In scriptural truth, there is another way to reach the divine: salvation at the end of time, after a phase of calamity and destruction: the Apocalypse.

New recap: human beings have a special place in creation, but they were born in sin. Using their free will, they can redeem themselves through their actions, emphasizing creation to this end – but they cannot expect to meet the divine in this lifetime, because that was exclusively for Jesus. They have the chance to enter the kingdom of heaven in the future, presumably after death (if they have behaved well enough), unless they live during apocalyptic times.

In contrast to those religions which contemplate reincarnation, Christianity clearly states that we live only one life on Earth. Therefore, there is no second chance. Redemption from sin must be attained in this lifetime. Which demands another ingredient: haste. If we are in a rush to act for “good,” our lack of responsibility in preventing the future consequences of our actions is inevitable. And if we stop producing, developing, expanding our interventions in the world, we will feel lost and our lives will lack meaning.

God can give us signals to guide our choices toward redemption. But since we have free will, the act of redemption depends entirely on us. If we behave badly, we will wind up in eternal damnation. However, even if we do good in the world, we won’t benefit from it in this lifetime.

Contradictory Messages Short Circuit the Psyche

After receiving such messages, human beings find themselves trapped in a series of double binds – which were defined by Gregory Bateson (1972) as contradictory messages with a highly emotional content, lacking both an exit route and a clear interpretation of the messages themselves. For instance, someone asking for a hug, but then becoming cold and stiff when approached. Bateson conjectured that such double binds could lead to schizophrenia.

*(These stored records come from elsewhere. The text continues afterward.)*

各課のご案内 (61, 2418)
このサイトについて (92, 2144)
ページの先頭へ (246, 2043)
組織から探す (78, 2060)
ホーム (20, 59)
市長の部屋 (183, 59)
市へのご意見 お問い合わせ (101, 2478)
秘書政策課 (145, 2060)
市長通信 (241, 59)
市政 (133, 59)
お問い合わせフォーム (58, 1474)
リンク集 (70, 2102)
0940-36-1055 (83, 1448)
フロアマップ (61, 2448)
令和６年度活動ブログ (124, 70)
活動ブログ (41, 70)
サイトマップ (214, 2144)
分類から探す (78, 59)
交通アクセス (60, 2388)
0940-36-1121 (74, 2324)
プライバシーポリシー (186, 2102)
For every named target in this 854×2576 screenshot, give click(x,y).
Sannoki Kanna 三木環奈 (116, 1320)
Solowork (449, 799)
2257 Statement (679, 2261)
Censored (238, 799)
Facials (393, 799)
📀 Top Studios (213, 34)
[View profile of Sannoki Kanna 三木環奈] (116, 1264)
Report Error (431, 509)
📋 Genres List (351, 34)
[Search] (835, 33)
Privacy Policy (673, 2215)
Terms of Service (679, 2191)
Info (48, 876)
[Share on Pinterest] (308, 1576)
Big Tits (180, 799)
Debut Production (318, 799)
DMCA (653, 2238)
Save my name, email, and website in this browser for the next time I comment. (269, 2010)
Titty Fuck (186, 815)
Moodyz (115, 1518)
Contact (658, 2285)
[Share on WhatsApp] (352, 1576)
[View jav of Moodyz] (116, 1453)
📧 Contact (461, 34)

Here are the double binds of life in the West:

– We were born in the image of God and must imitate the virtuous actions of Jesus, but we are never able to reach his connection with God.

– We have to redeem ourself through doing good deeds, but have no certainty of attaining salvation.

– We are separate from the world and special, and are to exploit nature for our own aims, but since in reality human beings – both environmentally and spiritually – are not separate from the world, the attempt to relate to nature as a separate entity will necessarily lead to alienation and to digging our own graves through environmental disaster.

– We are to work for eternal salvation and a bright future, but it will never come in this lifetime.

Confused and anxious to free ourself from the labyrinths of double binds, we try to resolve them by creating heaven on Earth – by using technology for our salvation. We feel fine when our conscience is clear because we perform virtuous actions, however separate they are from the integrated world. But despite virtuous action, we can never be like Jesus, as we are unsure of achieving salvation.

Therefore, technology leads to the search for a pseudo-salvation within this earthly life – such as using biotechnologies to operate on the divine plane of creation and immortality. The same culture that has considered miracles as proof of the existence of God has now developed technologies that resemble the miraculous.

To abandon the drive toward production with its search for miraculous technologies would also mean abandoning hope of redemption and salvation. We must also then let go of the idea that mankind has a special place in creation, concomitantly releasing the individual identity built on what we have “done” in life. Individual action can lead to redemption on Earth, but without being able to act on nature, human beings would feel lost, crushed by guilt feelings.